Aprendieron a decir frases vacías que pretendían justificar el origen de su poderío. En nombre de la política, invadieron y llenaron las páginas de cuanto medio de comunicación daba vuelta por el estado a partir de frases verídicas, productoras de un tono general verdadero, desechando el consejo de no escribir nada que no fuera “accrochable”. como se dice en el lenguaje del Moliere. El papá dinero y la soberbia todo lo podía. Como excelentes actores de su tiempo pronto descubrieron que en un texto la parte omitida comunica más fuerza al relato y le da al lector la sensación de que hay más de lo que se ha dicho.

Entendieron rápidamente también, que el ciudadano en primera persona podía imitar algo que ellos les estaban enseñando, que era la impunidad. Y aprendieron, aprendieron muchísimo, sobre todo gracias a la generosidad de su líder. Todo cambió a partir del 5 de junio de 2016. La “Fiesta” de los cozumeleños se convirtió en una desbandada feroz. Comienza entonces una nueva etapa como aventureros y hombres que huyen tratando de salvaguardar la poca pobreza que supieron cosechar en tantos años donde cambiaron su estilo de vida, muchos de ellos de mujer y abandonaron la isla.

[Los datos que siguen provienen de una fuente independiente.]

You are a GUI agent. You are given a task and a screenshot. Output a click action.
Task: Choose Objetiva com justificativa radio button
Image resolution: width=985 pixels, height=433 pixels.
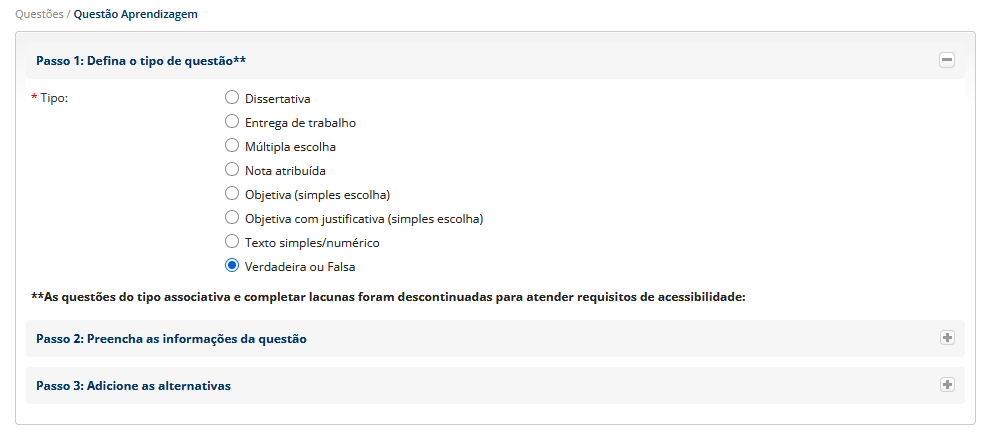pos(232,218)
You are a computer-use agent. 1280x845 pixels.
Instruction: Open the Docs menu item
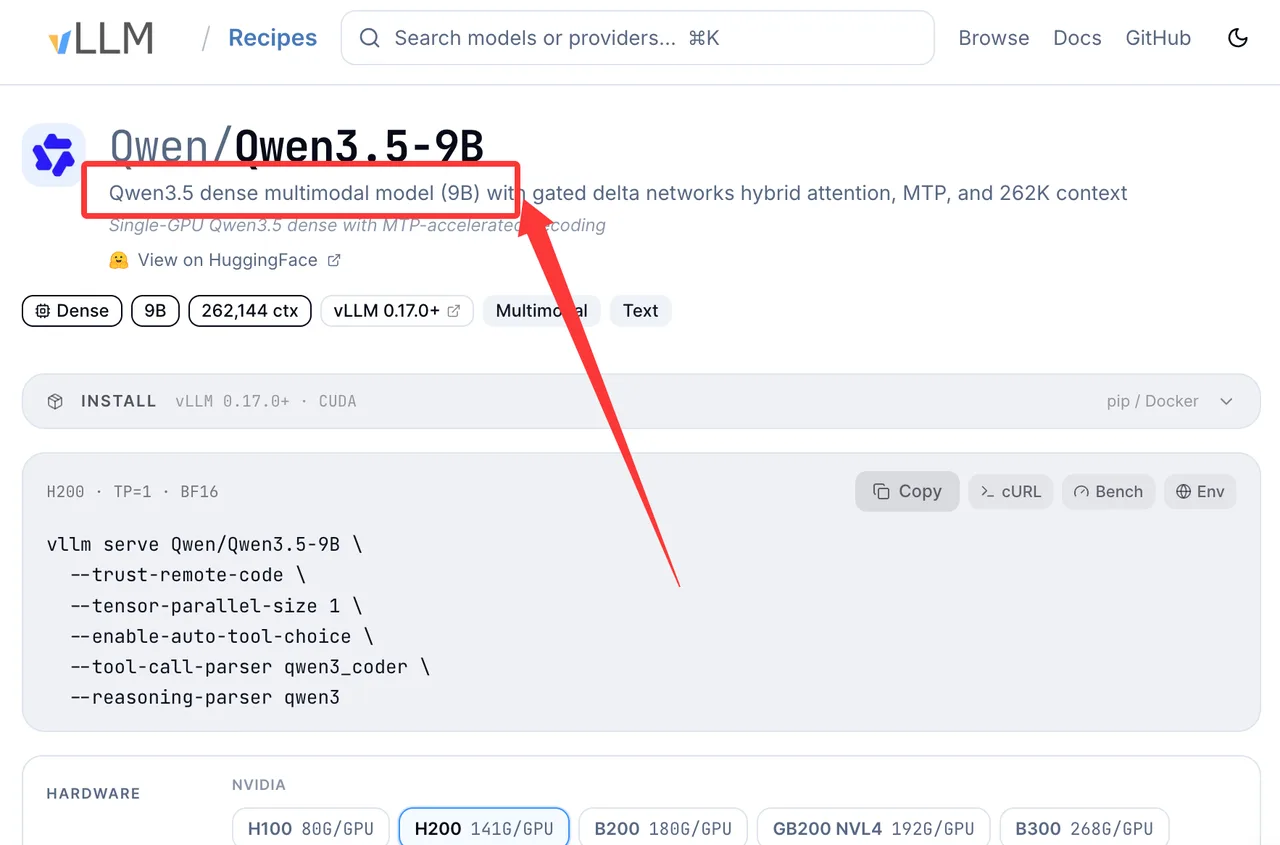click(x=1077, y=38)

Hoy se encuentran en algún lugar del país o en el exterior. Lejanos han quedado sus días de Cozumel., lejanos ya están quedando sus días de poder repartido a través de toda la geografía del estado. Podrán en algún tiempo rememorar en sus anécdotas cuando “Cozumel y el poder era una fiesta”. Aquellos portentosos años en los que se fueron jóvenes, pobres, felices e invulnerables.

De alguna manera, para ellos la fiesta no acabaría nunca. Quisieron continuar eso que Hemingway decía, “si tienes la suerte de haber vivido en la opulencia cuando joven, luego ella te acompañará donde vayas, todo el resto de tu vida, ya que la vida es una fiesta que nos sigue”.

Hoy esas voces parecen haber callado y están sentenciadas a callarse. Son las voces de aquellos destinados el efecto catártico de los últimos 20 años trasladada en un par de generaciones. Cozumel vivió aquellos años de movida y credo epicúreo desde una óptica descubridora: un aprendizaje en la cultura del placer, la búsqueda más allá de lo permitido, la ruptura real de esquemas impuestos por las tradiciones y costumbres insulares. Naturalmente, el exceso jugó un papel en ese proceso, como ocurre con todo y aquellos años quedarán en la memoria de todos los supervivientes, que ahora peinarán canas o lucurán calvas con el orgullo de haber disfrutado al máximo del poder y del saqueo del estado.